East by South is a highly readable collection of essays that offer compelling arguments and findings on Australasian-Chinese subjects and experiences. While intended as an academic account of the historical relationship between Australia, New Zealand and the Chinese settlers, its avoidance of specialist terms and easy style of writing make the book accessible to the general reader unfamiliar with this largely undocumented period of our history.

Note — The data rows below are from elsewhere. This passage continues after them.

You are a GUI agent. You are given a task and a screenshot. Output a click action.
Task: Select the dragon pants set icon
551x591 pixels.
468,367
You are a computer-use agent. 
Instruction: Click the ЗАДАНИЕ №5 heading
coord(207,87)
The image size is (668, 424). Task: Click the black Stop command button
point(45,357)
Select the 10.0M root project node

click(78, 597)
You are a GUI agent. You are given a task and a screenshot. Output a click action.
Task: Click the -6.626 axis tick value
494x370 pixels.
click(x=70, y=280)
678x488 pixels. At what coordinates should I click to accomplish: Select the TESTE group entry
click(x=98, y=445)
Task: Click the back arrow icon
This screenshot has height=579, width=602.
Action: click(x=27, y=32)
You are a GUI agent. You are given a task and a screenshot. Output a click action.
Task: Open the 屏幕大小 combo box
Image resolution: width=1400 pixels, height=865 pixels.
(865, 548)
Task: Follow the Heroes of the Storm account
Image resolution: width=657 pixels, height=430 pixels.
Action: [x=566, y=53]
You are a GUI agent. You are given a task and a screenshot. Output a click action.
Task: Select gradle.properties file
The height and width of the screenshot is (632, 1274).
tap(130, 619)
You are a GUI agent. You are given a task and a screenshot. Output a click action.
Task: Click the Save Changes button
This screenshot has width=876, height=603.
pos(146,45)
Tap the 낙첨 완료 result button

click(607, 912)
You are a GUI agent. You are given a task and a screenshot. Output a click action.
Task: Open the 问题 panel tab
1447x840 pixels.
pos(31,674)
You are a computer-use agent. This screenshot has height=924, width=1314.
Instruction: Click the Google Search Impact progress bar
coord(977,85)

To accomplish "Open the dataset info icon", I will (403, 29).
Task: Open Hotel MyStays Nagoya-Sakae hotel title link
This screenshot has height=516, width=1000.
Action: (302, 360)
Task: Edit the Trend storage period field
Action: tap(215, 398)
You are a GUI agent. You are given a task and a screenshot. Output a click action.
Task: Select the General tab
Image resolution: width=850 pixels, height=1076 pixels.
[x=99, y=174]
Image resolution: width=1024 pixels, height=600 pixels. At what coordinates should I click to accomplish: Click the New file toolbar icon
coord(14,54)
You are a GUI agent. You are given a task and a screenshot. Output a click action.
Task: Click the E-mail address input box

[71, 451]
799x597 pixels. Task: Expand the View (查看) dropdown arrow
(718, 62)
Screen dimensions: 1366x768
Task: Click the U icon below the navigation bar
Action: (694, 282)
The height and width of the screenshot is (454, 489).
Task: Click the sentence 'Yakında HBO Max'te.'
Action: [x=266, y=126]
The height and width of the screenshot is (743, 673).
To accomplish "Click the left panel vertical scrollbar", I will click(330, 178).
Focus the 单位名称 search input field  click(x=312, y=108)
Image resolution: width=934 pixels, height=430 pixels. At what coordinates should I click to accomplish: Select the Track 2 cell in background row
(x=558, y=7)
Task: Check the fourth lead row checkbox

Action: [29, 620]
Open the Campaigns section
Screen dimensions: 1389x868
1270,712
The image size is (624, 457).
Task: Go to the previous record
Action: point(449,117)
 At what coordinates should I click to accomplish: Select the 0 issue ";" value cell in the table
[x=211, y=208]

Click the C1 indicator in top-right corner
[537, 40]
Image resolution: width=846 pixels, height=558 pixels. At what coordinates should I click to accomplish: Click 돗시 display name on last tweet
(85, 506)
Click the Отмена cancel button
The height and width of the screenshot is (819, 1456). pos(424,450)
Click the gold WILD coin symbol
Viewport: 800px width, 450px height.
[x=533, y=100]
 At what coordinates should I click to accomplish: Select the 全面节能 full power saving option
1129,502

Whereas the first book shows how China’s vast population was often perceived as a threat to European settlers’ plans for an “ideal society”, Southeast Asia and New Zealand demonstrates that Asia as a whole appeared to be a large, threatening continent where communism was taking hold. Consequently, in the immediate post-war decades, New Zealand’s foreign policy in Southeast Asia was concerned with regional security. In 1951, New Zealand’s Minister of External Affairs F W Doidge observed that giving aid to the wider region grew out of New Zealand’s desire to “stem the tide of communism”.

Published in association with the Institute of Southeast Asian Studies, Singapore and the New Zealand Institute of International Affairs, Southeast Asia and New Zealand is divided into 12 chapters. The first three cover defence, regional organisation, and trade and commerce; the remaining nine each feature the separate bilateral relationships with New Zealand’s principal partners in Southeast Asia. Each affiliation has quite different characteristics, ably demonstrated by the 11 contributors, each responsible for a separate chapter.

The list of contributors reads like a political who’s who. Michael Green, New Zealand’s ambassador to Indonesia from 1997 to 2001, writes of the uneasy partnership between New Zealand and Indonesia, and concludes his chapter by reporting that “sustained improvement in bilateral relations depends ultimately on events in Indonesia but a positive course has been set.” Gerald Hensley, a former New Zealand High Commissioner to Singapore states:

The comfortable relationship which grew up between New Zealand and the Republic of Singapore in the second half of the 20th century played a decisive part in introducing New Zealand to Asia. This though, was one of history’s happiest ironies. For much of the century New Zealand looked to Singapore as its protection from Asia, first from the ambitions of Japan and then from those of Chinese-backed communism.

 

Another chapter discussing New Zealand’s warm relationship with the Philippines is provided by Rhys Richards, who was a diplomat in that country’s first New Zealand Embassy.

Other contributors, like Robert Rabel, author of New Zealand and the Vietnam War: Politics and Diplomacy (2005), have written extensively on regional history and are professors of history or politics in New Zealand universities, giving the book authenticity and credibility. Intended as an academic account of Southeast Asia-New Zealand relations as they emerged from the end of WWII, the book will be more easily read by those interested in the subject. However, although the information may seem rather esoteric, the book is well written, and its numerous acronyms supported by an expansive glossary, make it well worth the consideration of a wider audience.

 

Elaine Clark is completing a Master of New Zealand Studies at Victoria University of Wellington.